Task item - Copy exactly the lines from the line holding "Task: Click the ICP/IP地址/域名信息备案管理系统 title" through the end of the material, and no others; pictures stay out.

****************************************

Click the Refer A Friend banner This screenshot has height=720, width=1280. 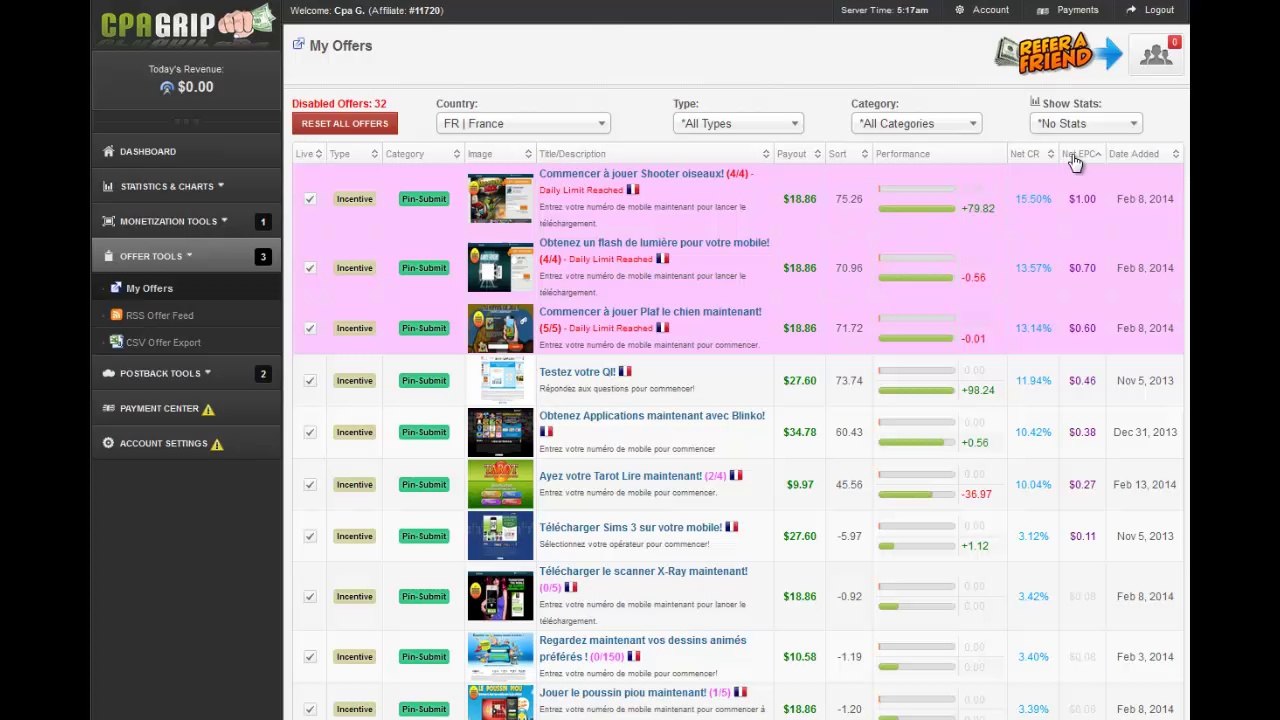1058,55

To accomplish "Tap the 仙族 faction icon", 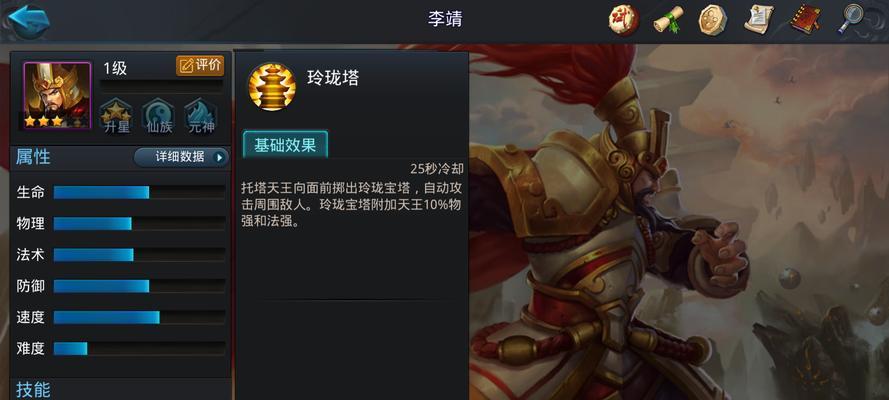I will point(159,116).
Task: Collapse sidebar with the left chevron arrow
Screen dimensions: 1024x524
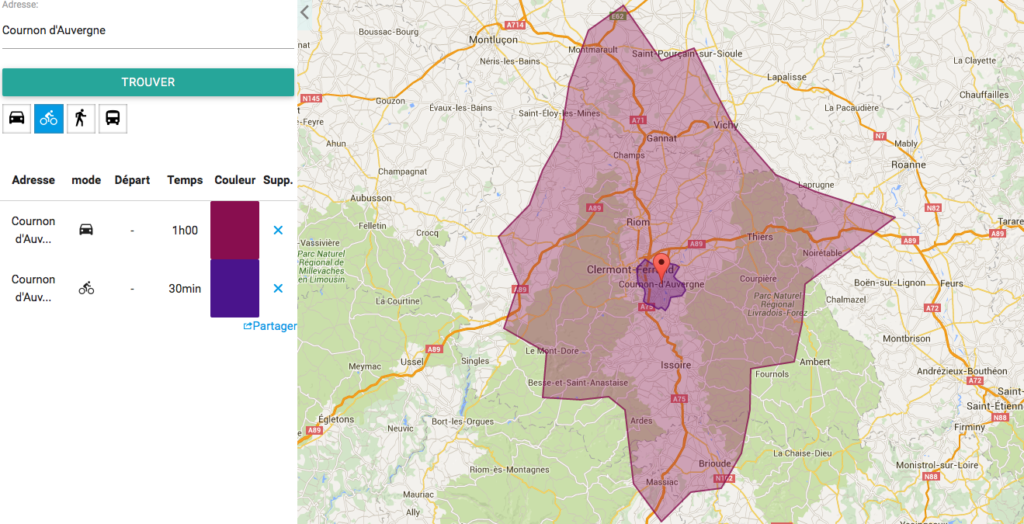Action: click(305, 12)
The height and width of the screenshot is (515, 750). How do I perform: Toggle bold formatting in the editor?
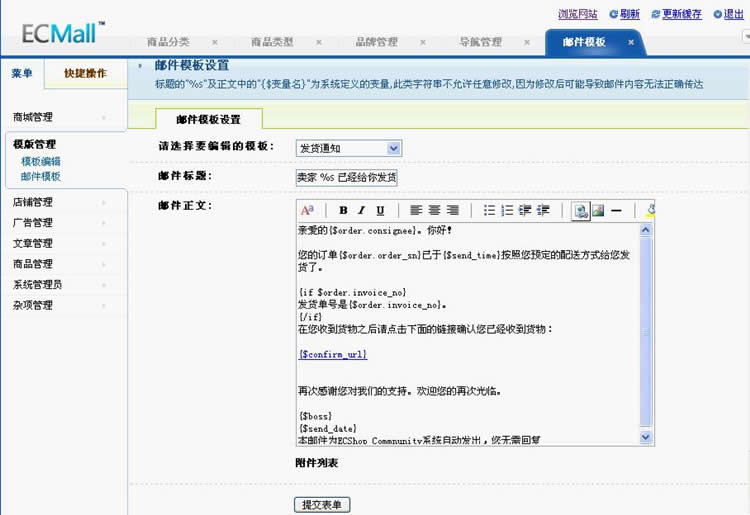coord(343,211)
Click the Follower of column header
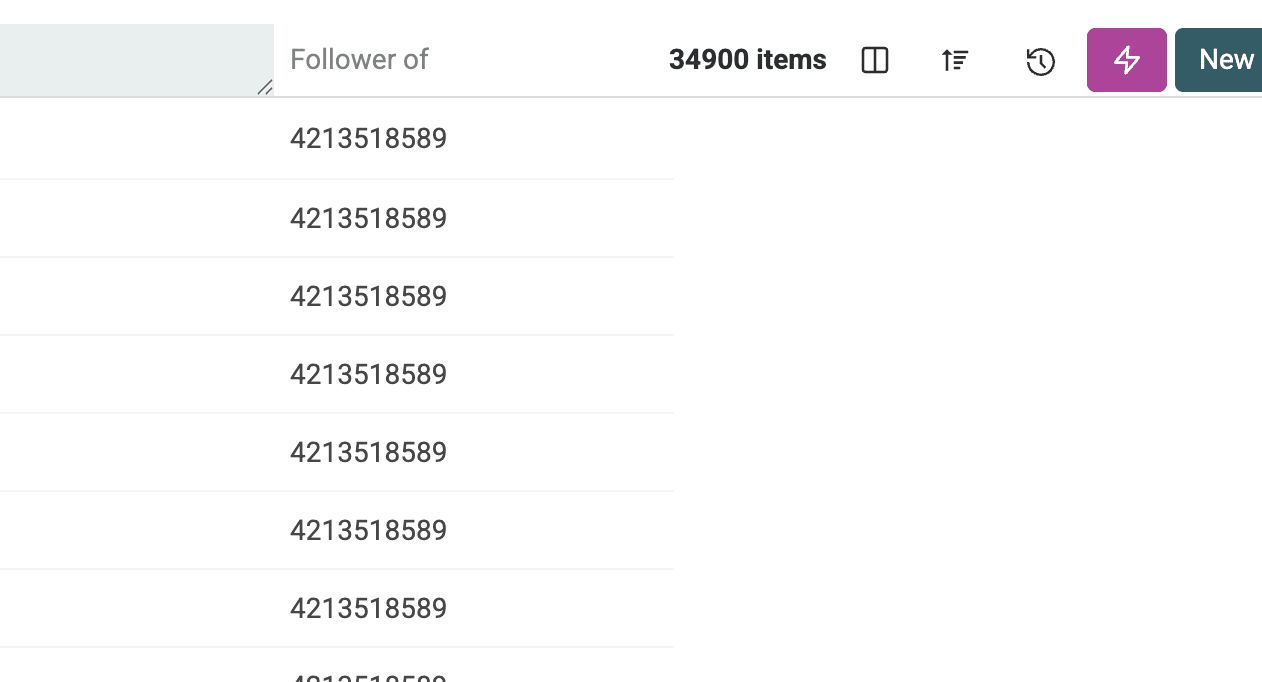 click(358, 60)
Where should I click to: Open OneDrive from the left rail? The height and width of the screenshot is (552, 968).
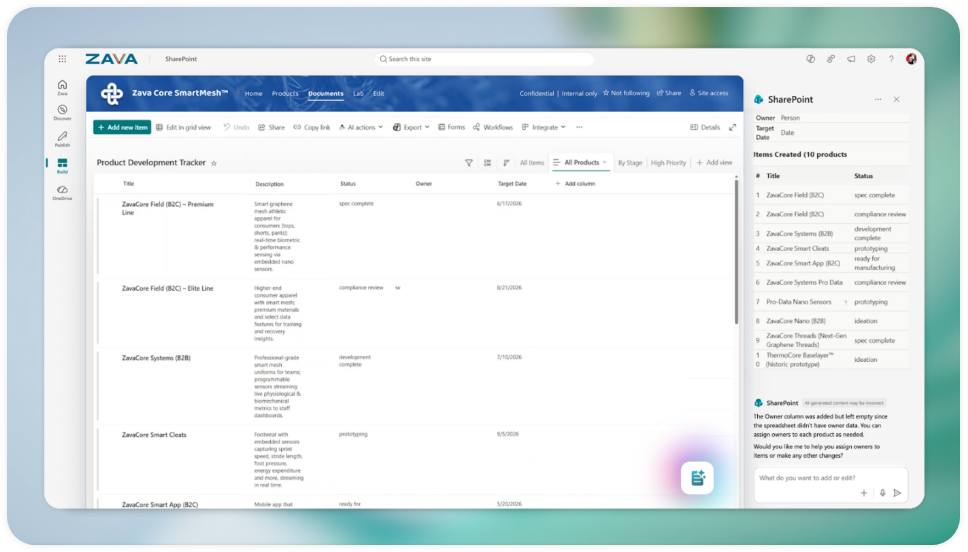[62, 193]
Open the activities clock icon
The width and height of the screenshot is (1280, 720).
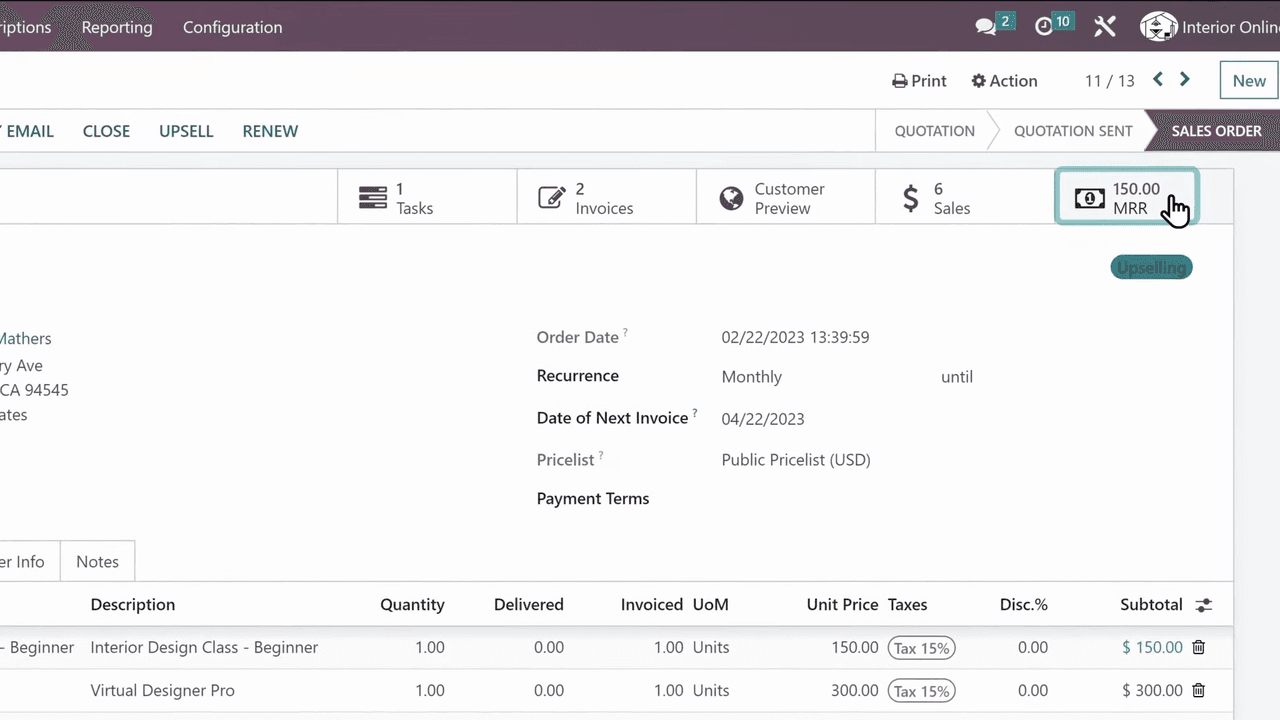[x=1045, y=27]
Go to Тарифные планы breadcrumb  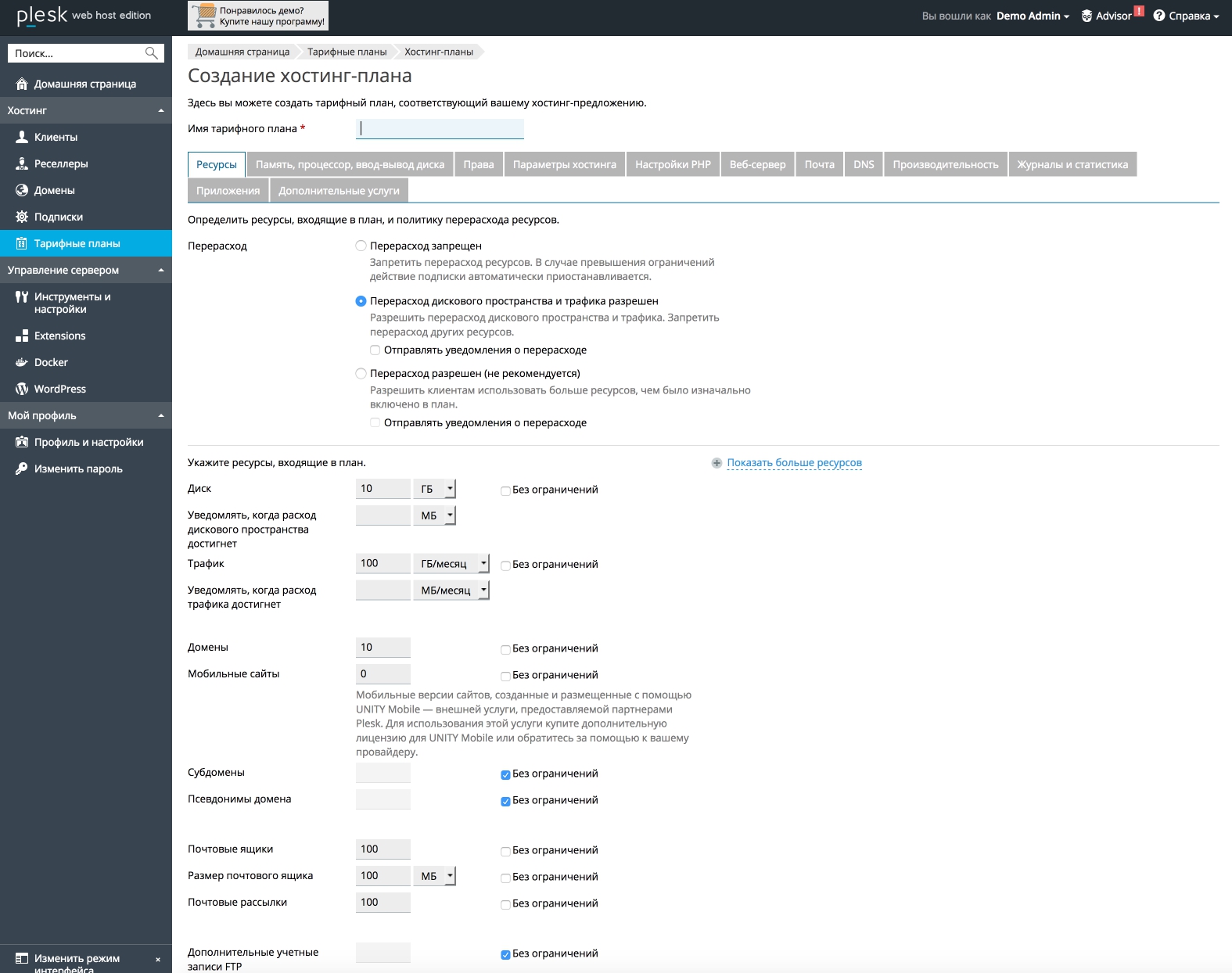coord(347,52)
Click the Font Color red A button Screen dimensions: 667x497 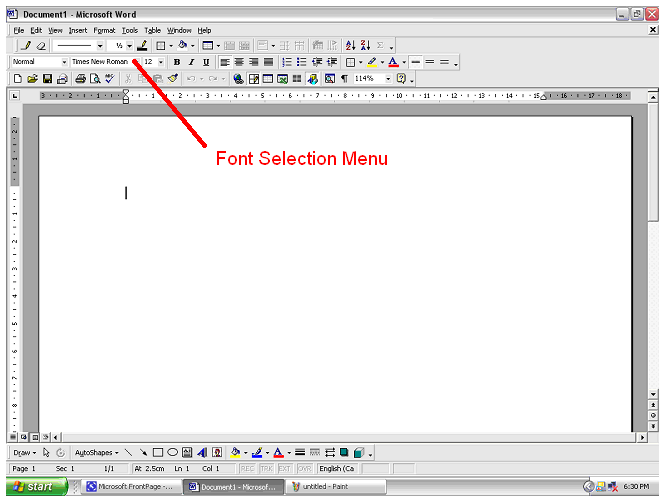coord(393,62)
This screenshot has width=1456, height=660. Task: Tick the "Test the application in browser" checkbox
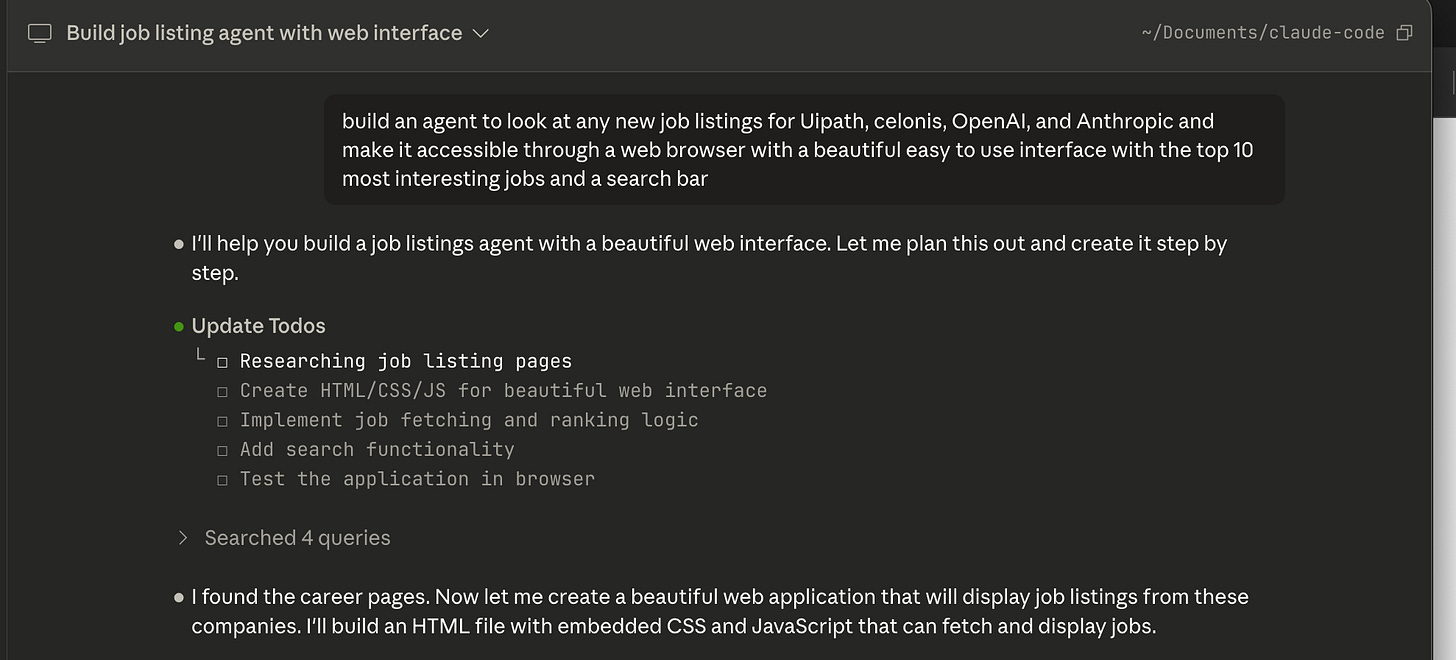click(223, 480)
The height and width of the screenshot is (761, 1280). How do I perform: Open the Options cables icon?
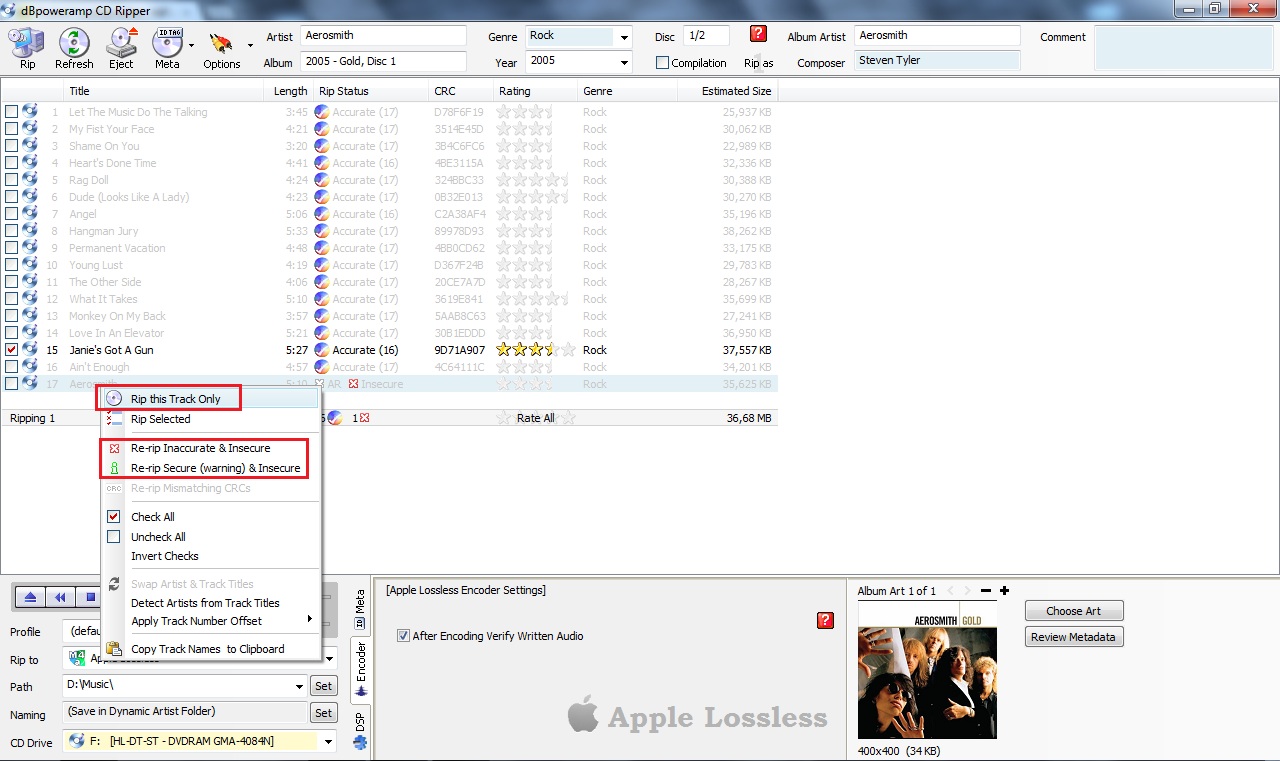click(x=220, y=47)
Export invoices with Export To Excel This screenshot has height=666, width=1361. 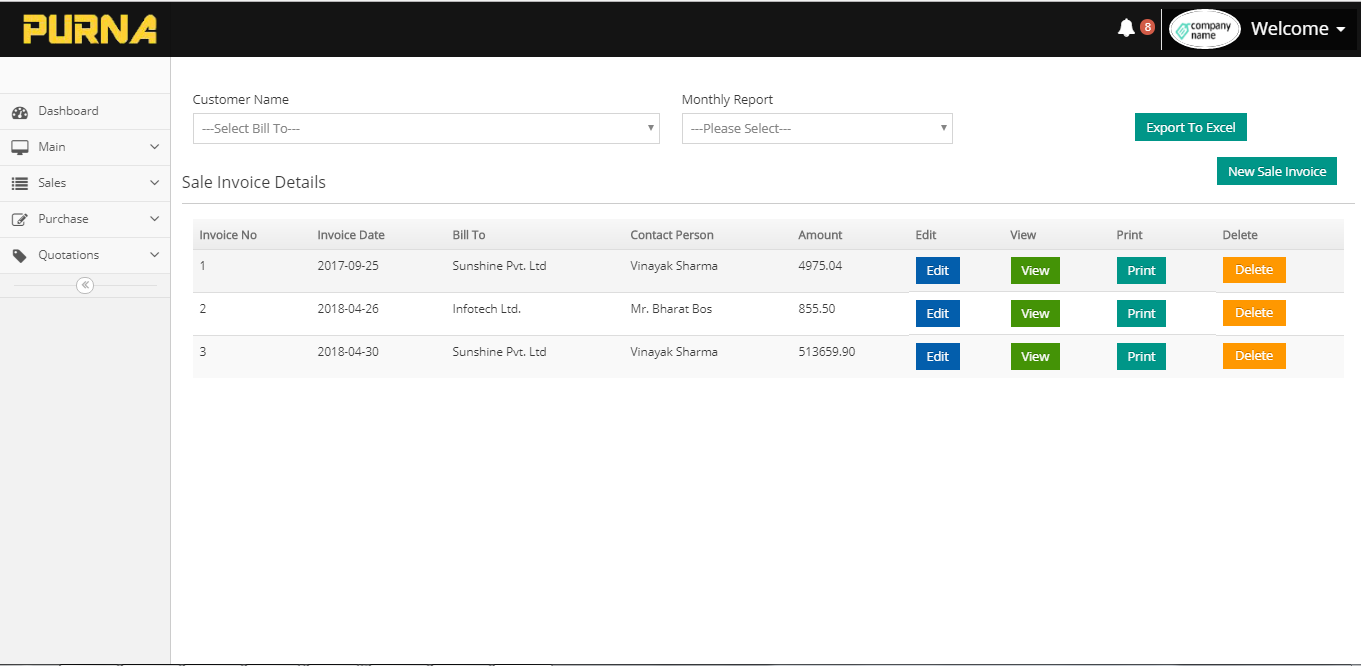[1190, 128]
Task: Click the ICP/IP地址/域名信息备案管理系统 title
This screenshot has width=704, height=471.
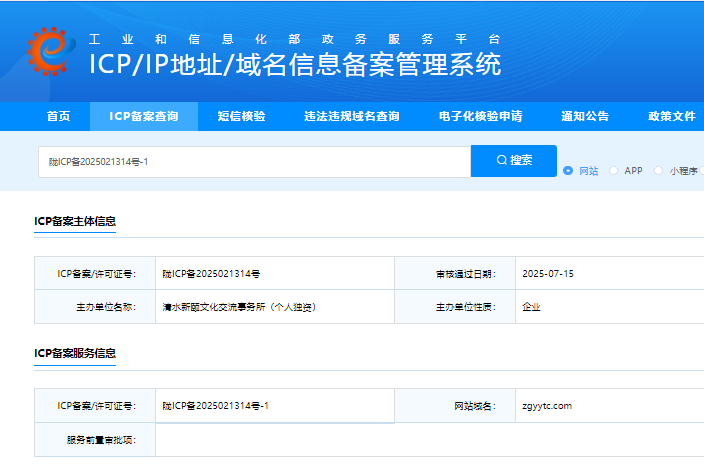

****************************************

Exercise answer -
Task: Click the ICP/IP地址/域名信息备案管理系统 title
This screenshot has width=704, height=471.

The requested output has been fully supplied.